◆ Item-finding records
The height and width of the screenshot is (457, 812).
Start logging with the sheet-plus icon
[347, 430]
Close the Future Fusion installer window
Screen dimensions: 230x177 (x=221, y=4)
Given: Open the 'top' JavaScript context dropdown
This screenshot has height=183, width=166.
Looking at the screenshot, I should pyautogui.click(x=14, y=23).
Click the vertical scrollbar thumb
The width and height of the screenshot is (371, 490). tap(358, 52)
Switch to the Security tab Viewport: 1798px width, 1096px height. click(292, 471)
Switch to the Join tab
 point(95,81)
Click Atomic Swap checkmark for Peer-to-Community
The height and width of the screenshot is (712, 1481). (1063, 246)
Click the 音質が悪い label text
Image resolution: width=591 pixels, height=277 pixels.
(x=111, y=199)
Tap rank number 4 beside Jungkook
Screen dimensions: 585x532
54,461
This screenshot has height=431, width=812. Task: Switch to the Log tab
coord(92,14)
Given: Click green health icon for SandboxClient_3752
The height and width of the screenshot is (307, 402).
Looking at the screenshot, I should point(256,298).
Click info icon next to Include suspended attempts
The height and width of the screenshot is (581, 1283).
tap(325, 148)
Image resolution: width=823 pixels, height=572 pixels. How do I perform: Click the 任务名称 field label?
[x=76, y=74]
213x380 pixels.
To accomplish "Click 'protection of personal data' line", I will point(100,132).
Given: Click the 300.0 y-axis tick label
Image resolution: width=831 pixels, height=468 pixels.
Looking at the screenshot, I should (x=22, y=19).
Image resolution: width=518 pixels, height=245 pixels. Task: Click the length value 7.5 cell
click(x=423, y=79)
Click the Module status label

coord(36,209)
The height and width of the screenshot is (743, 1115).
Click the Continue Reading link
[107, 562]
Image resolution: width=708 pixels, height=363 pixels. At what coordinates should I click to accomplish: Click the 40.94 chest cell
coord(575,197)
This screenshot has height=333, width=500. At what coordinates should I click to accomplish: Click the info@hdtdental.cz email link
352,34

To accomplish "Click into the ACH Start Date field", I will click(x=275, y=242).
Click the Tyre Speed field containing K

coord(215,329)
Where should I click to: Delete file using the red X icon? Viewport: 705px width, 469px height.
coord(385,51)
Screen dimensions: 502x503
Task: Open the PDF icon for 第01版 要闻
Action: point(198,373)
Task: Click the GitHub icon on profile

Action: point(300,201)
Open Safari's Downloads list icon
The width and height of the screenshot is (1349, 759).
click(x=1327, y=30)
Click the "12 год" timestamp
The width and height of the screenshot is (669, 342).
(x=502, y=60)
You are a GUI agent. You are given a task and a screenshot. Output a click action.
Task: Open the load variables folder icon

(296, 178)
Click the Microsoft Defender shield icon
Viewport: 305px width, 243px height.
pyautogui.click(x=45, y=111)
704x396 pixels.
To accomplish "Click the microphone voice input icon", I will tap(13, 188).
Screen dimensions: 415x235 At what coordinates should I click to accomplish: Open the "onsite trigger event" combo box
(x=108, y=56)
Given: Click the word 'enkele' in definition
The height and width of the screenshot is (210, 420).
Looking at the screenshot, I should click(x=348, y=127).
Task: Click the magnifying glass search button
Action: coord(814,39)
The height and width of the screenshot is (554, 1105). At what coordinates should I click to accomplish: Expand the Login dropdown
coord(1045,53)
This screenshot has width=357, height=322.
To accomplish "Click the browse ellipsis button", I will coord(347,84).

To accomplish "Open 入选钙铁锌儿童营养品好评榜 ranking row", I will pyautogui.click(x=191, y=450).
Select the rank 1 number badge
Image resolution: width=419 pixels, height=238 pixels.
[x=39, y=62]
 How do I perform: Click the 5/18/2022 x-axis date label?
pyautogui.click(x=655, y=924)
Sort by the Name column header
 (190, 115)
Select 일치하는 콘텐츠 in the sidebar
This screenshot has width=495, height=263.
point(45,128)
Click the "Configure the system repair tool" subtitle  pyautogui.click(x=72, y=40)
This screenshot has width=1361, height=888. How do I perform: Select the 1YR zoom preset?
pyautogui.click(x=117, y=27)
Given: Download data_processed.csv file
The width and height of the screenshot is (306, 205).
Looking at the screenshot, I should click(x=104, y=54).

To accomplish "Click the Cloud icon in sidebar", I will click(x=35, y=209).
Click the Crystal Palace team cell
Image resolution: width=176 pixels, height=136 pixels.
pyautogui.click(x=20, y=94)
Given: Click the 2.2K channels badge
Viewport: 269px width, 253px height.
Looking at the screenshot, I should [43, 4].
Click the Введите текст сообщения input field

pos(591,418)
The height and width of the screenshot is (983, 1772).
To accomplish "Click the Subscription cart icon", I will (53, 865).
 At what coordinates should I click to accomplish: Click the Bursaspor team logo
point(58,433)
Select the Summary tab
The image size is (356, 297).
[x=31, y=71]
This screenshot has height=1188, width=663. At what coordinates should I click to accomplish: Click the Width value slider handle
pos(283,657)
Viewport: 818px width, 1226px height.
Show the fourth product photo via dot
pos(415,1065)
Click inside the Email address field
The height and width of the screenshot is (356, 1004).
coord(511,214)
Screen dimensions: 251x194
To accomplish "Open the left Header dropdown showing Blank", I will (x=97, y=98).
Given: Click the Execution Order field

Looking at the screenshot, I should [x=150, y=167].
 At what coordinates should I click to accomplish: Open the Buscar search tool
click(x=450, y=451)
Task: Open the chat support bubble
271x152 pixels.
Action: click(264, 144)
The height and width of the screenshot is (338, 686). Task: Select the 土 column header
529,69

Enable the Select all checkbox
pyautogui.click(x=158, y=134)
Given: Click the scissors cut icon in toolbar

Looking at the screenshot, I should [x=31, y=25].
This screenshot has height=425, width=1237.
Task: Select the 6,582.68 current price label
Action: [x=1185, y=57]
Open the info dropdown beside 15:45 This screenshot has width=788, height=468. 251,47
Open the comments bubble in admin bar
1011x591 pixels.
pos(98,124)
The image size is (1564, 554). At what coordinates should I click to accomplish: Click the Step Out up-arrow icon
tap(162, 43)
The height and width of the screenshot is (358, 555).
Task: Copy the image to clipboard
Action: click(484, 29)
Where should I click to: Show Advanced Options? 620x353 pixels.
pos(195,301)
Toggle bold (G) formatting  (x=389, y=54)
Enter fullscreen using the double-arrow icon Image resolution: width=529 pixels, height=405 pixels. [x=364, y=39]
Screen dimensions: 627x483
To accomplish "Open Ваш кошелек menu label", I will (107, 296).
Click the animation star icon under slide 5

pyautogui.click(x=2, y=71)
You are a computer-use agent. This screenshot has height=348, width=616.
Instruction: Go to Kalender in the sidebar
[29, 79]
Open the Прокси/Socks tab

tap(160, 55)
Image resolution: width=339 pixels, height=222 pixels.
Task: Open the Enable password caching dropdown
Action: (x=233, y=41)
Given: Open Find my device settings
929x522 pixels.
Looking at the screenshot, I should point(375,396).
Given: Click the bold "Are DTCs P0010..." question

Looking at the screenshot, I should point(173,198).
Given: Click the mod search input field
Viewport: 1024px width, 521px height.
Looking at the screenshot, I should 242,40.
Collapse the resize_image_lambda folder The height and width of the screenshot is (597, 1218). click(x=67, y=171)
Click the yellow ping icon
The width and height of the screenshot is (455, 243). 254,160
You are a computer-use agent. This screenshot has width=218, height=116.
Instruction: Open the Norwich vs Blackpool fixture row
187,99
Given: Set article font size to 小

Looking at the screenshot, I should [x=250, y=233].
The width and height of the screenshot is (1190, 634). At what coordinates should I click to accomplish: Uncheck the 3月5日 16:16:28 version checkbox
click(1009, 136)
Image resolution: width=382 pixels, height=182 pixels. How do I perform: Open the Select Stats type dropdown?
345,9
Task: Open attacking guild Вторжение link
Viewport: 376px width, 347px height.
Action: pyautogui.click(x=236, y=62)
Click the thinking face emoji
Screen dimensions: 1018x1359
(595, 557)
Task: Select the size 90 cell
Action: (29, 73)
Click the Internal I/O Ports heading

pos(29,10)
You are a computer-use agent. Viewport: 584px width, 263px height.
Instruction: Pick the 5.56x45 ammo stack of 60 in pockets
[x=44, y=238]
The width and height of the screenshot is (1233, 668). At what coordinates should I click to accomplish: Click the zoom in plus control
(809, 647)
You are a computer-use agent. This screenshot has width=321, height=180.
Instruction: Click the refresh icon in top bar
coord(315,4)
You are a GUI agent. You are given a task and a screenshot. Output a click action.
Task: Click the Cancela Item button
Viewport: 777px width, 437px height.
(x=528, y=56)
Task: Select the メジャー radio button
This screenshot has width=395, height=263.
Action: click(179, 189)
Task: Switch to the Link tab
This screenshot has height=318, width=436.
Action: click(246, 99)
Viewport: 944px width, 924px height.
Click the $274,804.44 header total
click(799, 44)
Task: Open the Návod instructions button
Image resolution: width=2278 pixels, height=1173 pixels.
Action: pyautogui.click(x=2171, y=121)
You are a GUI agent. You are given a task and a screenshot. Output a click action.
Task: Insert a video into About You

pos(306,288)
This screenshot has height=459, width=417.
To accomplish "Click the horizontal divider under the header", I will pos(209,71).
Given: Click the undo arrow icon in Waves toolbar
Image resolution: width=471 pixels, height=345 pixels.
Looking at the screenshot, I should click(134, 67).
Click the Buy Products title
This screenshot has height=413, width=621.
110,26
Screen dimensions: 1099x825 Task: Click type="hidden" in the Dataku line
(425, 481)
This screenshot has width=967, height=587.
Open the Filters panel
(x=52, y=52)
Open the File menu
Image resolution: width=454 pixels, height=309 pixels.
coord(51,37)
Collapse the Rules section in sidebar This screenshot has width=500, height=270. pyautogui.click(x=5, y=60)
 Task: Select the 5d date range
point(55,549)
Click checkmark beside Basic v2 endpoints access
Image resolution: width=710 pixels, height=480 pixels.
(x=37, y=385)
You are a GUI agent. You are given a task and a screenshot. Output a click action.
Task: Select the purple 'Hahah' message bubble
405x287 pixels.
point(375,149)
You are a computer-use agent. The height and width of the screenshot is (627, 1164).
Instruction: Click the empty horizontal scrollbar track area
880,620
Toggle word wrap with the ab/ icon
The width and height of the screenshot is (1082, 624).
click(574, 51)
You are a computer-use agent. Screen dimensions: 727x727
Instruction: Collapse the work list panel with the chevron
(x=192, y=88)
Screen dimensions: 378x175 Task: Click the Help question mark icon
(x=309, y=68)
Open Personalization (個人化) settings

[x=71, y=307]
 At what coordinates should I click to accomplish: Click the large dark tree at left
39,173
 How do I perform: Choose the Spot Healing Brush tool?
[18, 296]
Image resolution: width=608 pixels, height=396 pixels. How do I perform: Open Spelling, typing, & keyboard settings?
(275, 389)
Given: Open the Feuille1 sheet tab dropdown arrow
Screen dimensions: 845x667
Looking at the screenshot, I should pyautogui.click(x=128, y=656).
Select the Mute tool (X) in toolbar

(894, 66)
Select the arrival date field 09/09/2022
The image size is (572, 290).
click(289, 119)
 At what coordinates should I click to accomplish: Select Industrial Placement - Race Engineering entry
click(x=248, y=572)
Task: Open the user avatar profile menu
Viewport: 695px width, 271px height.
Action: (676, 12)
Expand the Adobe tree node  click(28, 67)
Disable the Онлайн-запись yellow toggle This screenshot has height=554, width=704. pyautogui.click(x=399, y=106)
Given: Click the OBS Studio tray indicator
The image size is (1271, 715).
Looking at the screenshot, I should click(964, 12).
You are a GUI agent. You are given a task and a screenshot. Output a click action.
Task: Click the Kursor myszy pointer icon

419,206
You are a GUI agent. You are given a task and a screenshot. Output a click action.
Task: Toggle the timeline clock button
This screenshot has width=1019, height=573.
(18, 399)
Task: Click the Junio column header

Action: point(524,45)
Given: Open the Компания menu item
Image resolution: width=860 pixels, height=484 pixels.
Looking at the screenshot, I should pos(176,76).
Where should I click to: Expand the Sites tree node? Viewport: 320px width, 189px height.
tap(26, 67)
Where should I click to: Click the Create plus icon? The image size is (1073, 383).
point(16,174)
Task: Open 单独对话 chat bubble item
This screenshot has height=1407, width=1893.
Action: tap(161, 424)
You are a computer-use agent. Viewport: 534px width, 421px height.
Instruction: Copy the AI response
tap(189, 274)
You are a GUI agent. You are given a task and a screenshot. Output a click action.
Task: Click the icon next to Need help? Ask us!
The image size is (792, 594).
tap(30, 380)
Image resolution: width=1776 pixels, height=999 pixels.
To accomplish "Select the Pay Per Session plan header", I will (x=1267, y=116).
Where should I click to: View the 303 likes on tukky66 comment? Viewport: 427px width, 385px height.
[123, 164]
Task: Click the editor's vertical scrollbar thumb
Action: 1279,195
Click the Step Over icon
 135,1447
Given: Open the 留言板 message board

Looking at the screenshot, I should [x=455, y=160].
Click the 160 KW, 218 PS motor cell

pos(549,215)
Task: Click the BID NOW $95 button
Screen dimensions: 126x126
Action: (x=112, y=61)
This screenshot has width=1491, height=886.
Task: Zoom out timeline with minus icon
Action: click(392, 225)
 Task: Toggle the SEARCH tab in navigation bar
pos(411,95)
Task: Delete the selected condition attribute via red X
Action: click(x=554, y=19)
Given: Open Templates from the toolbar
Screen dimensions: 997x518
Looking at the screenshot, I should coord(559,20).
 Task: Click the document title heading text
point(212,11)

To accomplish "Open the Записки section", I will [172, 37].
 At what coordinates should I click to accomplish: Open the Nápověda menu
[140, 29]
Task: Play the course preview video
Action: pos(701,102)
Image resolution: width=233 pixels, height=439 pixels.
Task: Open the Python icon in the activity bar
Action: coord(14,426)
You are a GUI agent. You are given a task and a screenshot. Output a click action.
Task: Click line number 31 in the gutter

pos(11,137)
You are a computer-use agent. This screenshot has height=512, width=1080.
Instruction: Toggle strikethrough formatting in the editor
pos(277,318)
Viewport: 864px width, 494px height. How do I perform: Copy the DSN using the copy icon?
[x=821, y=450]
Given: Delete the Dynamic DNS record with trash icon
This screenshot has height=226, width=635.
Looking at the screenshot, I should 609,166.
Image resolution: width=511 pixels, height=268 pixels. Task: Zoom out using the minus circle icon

◆ Directions
Copy out the lines from the entries above exactly, everything from the line containing "Screen dimensions: 251x194" down to the line containing "Looking at the screenshot, I should [x=150, y=167].", including both.

◆ Output for this task
Screen dimensions: 251x194
To accomplish "Open the left Header dropdown showing Blank", I will (x=97, y=98).
Given: Click the Execution Order field

Looking at the screenshot, I should [x=150, y=167].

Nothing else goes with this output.